*Problem description*.
Once you have located the line containing "Where should I click to: Click the Brand" in the material below, return it exactly along with each line after it through the line containing "The height and width of the screenshot is (864, 1125).".

*Supplied records*.
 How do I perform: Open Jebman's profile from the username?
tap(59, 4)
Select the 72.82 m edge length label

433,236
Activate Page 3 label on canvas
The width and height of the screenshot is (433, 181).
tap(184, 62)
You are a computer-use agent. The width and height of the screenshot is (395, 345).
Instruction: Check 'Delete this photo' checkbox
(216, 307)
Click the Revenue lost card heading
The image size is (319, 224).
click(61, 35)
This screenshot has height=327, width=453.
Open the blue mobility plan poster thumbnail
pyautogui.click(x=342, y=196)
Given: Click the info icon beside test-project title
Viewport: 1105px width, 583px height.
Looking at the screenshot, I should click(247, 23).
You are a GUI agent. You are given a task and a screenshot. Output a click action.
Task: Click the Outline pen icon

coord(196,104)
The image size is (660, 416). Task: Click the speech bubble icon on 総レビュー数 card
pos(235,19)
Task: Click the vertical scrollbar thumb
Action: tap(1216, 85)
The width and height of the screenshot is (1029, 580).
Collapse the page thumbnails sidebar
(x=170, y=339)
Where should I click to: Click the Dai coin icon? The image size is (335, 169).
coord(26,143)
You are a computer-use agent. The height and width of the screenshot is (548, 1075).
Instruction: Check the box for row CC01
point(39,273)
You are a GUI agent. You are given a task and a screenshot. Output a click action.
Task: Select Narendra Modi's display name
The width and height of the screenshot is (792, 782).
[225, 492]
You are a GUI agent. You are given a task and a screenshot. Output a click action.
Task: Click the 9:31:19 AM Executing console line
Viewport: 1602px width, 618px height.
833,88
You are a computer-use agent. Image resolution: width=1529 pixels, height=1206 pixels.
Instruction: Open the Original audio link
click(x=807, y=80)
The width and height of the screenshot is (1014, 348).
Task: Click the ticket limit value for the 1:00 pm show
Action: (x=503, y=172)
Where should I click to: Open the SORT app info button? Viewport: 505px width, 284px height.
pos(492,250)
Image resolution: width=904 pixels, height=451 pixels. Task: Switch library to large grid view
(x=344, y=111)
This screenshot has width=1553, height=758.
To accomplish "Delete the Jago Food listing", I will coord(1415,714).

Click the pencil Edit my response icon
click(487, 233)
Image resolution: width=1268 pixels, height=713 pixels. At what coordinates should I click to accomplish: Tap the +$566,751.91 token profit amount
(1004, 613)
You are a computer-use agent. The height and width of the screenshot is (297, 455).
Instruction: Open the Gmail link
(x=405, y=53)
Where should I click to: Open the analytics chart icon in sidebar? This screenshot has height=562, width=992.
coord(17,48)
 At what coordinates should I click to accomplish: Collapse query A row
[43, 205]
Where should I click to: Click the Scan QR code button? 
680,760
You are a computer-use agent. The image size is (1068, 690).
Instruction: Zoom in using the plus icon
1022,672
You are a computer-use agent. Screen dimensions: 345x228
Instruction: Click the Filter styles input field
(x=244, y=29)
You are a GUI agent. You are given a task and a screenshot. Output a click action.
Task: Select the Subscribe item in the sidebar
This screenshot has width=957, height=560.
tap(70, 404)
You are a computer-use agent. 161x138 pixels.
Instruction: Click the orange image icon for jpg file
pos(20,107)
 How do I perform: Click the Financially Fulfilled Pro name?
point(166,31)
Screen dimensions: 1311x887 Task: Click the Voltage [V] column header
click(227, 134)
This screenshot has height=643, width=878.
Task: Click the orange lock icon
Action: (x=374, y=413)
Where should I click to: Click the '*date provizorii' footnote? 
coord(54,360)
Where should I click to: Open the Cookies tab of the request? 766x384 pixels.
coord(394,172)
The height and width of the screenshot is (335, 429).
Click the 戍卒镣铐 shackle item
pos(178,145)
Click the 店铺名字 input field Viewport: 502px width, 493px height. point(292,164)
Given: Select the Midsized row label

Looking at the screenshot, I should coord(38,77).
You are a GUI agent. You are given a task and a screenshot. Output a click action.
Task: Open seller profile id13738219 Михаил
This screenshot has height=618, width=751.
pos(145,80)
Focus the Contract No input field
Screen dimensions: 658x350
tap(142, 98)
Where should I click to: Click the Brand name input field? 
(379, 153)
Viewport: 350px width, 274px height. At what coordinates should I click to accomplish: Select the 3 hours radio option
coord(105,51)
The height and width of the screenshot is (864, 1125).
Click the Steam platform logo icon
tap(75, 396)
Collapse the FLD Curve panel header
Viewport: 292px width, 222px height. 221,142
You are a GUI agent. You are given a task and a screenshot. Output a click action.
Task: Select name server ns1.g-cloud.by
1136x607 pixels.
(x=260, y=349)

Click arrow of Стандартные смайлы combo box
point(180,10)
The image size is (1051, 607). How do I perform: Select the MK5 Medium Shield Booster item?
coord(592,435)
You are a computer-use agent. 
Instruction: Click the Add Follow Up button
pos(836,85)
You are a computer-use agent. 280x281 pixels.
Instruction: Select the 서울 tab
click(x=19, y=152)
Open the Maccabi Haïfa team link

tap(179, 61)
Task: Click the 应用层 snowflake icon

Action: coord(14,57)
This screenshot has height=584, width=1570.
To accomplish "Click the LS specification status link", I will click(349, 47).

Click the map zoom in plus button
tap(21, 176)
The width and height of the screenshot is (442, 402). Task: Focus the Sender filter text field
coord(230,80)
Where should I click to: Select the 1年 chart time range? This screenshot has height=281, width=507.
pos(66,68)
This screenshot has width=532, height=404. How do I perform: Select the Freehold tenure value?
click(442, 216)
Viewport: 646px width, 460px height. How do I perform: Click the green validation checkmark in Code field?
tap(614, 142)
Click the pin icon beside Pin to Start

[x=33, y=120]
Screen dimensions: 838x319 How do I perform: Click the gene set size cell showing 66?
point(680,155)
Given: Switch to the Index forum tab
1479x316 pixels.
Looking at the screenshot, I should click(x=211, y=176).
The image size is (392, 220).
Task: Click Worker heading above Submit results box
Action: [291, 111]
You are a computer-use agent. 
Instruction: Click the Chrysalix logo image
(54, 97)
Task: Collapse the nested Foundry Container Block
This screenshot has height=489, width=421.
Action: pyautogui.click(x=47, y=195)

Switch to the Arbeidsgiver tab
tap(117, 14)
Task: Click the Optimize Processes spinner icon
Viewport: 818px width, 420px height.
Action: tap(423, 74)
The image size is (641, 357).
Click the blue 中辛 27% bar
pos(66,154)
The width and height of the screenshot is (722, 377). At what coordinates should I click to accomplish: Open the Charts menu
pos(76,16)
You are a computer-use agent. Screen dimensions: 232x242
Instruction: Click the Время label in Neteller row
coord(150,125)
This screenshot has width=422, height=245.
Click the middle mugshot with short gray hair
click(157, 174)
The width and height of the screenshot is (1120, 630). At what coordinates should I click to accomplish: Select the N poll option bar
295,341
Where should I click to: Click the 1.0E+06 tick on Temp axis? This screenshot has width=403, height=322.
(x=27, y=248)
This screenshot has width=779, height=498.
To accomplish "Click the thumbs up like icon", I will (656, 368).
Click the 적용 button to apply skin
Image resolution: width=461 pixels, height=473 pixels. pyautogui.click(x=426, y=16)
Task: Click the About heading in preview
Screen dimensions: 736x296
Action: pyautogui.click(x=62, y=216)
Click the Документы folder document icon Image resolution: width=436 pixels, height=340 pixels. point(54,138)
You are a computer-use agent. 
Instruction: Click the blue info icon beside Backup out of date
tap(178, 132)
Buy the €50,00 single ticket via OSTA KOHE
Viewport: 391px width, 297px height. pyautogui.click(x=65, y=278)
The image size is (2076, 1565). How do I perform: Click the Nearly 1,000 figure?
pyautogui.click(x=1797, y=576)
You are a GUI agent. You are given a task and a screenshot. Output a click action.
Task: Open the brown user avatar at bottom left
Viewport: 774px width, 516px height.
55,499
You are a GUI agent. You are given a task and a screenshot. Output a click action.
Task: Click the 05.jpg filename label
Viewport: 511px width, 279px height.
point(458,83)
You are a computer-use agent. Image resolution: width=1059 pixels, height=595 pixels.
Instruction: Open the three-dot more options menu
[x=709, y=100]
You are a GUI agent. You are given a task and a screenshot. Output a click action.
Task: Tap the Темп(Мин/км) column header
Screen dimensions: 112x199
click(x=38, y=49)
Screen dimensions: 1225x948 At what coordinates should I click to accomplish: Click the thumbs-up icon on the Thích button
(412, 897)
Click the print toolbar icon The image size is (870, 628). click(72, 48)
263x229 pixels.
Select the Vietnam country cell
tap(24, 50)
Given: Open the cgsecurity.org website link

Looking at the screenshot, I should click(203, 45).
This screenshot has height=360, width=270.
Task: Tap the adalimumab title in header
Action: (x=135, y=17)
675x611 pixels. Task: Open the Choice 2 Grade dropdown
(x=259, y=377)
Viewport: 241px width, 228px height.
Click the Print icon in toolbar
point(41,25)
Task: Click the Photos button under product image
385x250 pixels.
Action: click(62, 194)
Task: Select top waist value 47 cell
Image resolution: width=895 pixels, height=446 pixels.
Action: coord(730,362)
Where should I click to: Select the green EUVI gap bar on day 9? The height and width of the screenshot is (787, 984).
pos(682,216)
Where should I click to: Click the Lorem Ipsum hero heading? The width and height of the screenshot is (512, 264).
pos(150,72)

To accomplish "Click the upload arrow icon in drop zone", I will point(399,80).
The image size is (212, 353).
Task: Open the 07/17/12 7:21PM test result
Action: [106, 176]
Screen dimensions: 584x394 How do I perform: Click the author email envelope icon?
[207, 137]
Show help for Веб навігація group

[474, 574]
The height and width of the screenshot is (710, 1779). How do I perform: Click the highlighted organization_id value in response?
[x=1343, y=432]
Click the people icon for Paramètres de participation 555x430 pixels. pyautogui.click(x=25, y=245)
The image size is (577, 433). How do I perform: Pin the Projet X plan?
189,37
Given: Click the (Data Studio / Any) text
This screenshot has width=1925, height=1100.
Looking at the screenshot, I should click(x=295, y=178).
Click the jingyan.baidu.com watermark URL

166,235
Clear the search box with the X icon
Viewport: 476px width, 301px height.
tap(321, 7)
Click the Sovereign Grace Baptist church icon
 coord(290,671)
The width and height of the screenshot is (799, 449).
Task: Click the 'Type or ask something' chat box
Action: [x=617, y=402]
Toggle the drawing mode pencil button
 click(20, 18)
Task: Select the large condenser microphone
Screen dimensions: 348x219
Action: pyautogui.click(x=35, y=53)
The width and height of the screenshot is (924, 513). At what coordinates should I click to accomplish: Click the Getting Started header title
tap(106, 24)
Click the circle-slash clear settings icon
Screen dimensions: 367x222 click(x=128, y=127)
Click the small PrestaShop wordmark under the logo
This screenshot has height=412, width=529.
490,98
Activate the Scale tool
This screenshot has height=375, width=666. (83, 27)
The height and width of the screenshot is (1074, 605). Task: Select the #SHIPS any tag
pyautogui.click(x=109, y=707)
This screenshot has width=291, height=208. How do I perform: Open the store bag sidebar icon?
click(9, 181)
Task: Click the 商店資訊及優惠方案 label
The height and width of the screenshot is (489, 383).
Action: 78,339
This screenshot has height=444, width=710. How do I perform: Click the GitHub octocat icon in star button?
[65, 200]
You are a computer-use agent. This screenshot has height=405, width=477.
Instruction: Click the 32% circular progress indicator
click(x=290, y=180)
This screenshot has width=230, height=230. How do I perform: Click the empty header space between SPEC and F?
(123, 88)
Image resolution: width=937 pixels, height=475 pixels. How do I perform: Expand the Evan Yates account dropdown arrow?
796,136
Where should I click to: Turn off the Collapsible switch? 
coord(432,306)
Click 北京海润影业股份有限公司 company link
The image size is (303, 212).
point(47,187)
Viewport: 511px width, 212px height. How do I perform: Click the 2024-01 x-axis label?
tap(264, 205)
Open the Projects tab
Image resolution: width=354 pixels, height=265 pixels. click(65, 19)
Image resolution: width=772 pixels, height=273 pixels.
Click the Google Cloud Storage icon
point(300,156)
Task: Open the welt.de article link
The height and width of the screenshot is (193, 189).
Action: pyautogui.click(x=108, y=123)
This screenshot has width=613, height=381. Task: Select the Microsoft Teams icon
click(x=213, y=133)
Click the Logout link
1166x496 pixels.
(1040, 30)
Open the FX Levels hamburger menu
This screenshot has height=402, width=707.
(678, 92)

*Solution*.
Where should I click to: Click the Brand name input field? 
(379, 153)
Viewport: 350px width, 274px height. At what coordinates should I click to accomplish: Select the 3 hours radio option
coord(105,51)
The height and width of the screenshot is (864, 1125).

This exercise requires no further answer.